Officially labeled a comedy, Measure for Measure is considered by some to be one of Shakespeare’s “problem plays,” in which the situation a main character gets into is reflective of a greater societal problem. Here, the issue is the enforcement of law with little mercy.
Judge Vincentio (Patrick Russell) cedes his authority to Judge Angelo (Joseph Patrick O’Malley) in an attempt to avoid responsibility for the strict enforcement of the law. Vincentio disguises himself as a friar so he can stick around and see what happens.
Angelo begins immediate enforcement of the laws, closing all the brothels (except those that cater to the upper crust) and imposing the death penalty on those found guilty of fornication. Claudio (Brennan Pickman-Thoon), who has impregnated his girlfriend, soon finds himself on death row. He begs his friend Lucio (Ariel Zuckerman) to get his sister Isabella (Luisa Frasconi) to leave her convent and intercede with the judge.

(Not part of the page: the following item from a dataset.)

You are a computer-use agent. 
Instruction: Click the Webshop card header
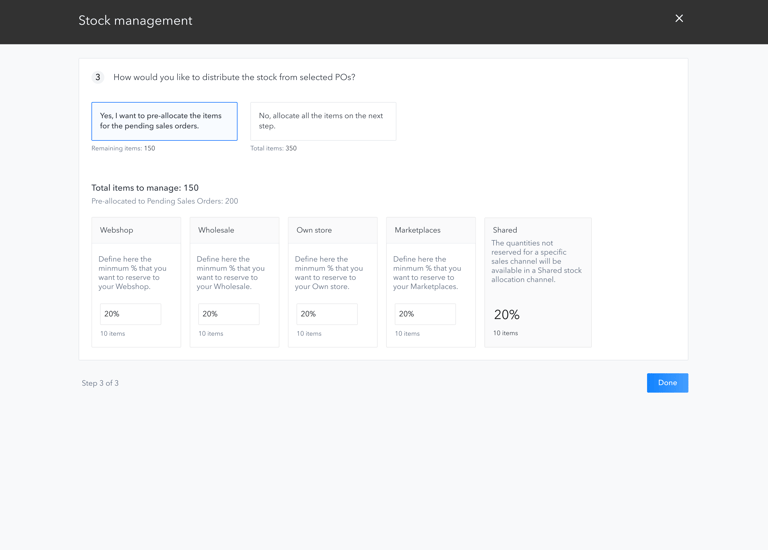click(117, 230)
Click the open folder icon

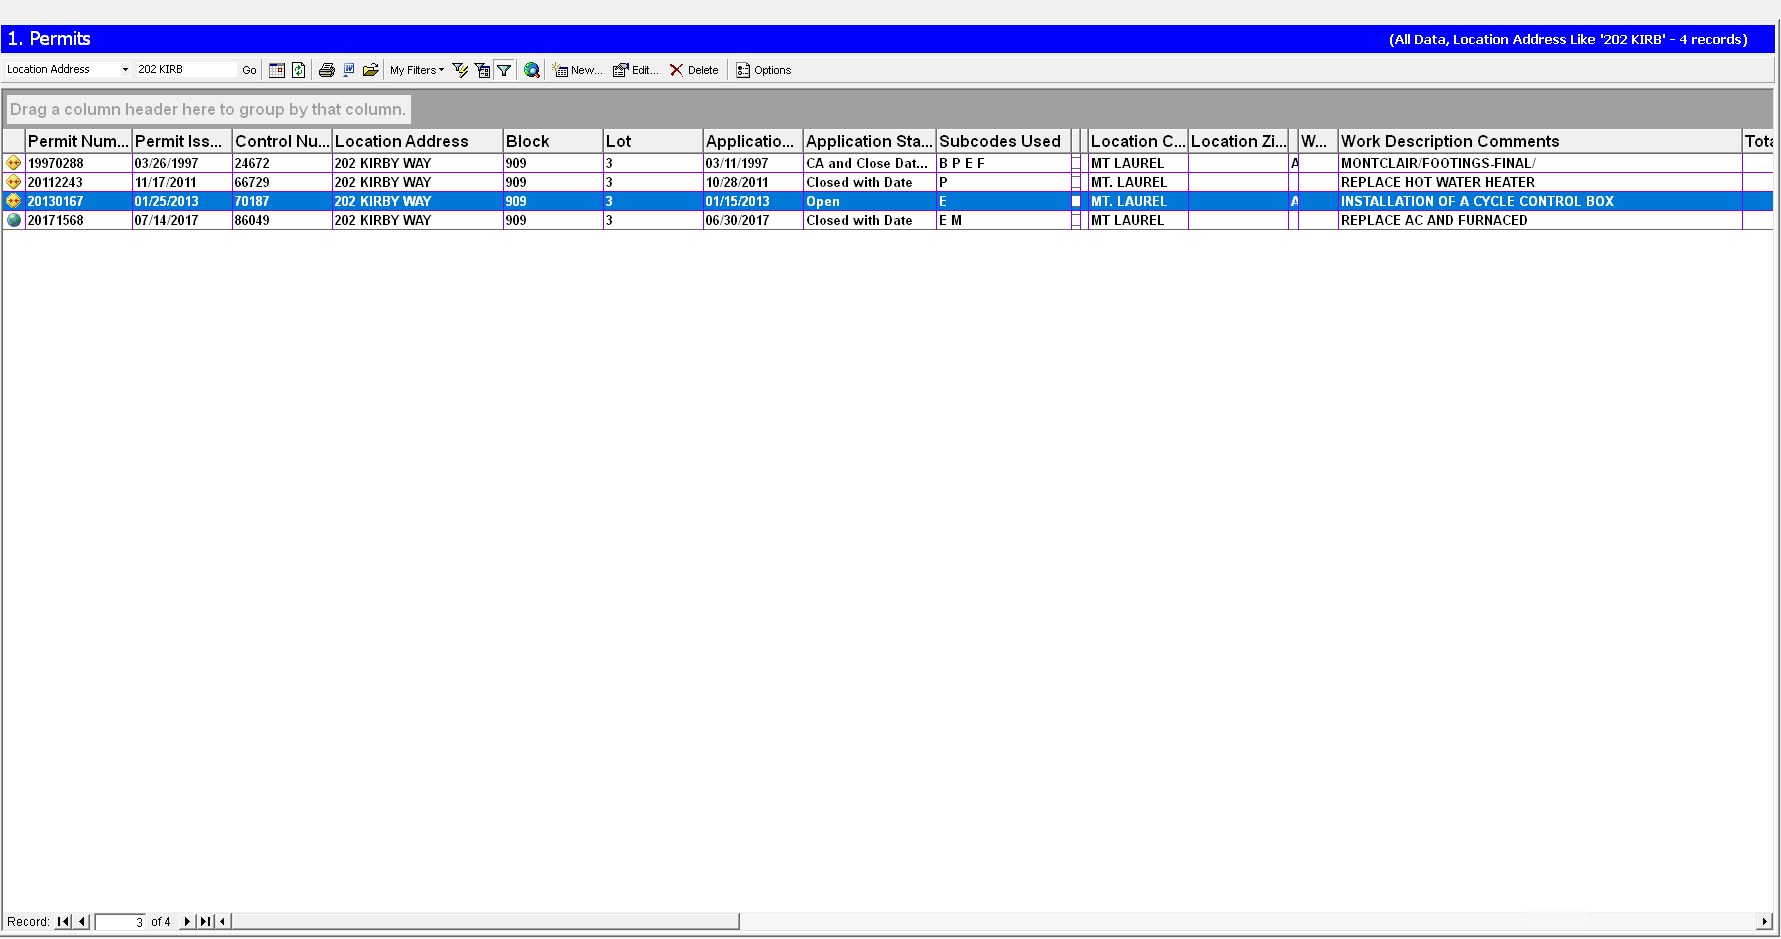point(371,70)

Isabella meets with the judge to plead for her brother’s life. After a day’s consideration, Angelo offers to release Claudio if Isabella gives herself to him. Isabella threatens to expose him, but the smug Angelo knows she will not be believed: “Say what you can, my false o’erweighs your true.”
Working behind the scenes to right the many wrongs in play, Vincentio puts a plan in motion to save the day.

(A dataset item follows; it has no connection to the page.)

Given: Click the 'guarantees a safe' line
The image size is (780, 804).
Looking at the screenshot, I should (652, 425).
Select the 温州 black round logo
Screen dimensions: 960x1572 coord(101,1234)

One of Shakespeare’s less frequently produced works, director Robert Currier has added elements to make this play more contemporary. The set, by Jackson Currier, is modeled after San Quentin. The costumes, by Tammy Berlin, are modern. Spoken word sound bites by LeMar “Maverick” Harrison and picket signs with social justice messages bridge the scenes. Such devices are often used to make plays more accessible, but in this case some of them weakened the show and made it longer than necessary.
Performances ranged from professional to amateurish, with the best work done by Russell, O’Malley (when you could hear him), Frasconi, Steve Price as advisor Escalus, and Ed Berkeley as Pompey.
Get past the directorial excesses, and you’ll find a darkly comic tale of morality, hypocrisy and law. “After all, the play’s the thing.”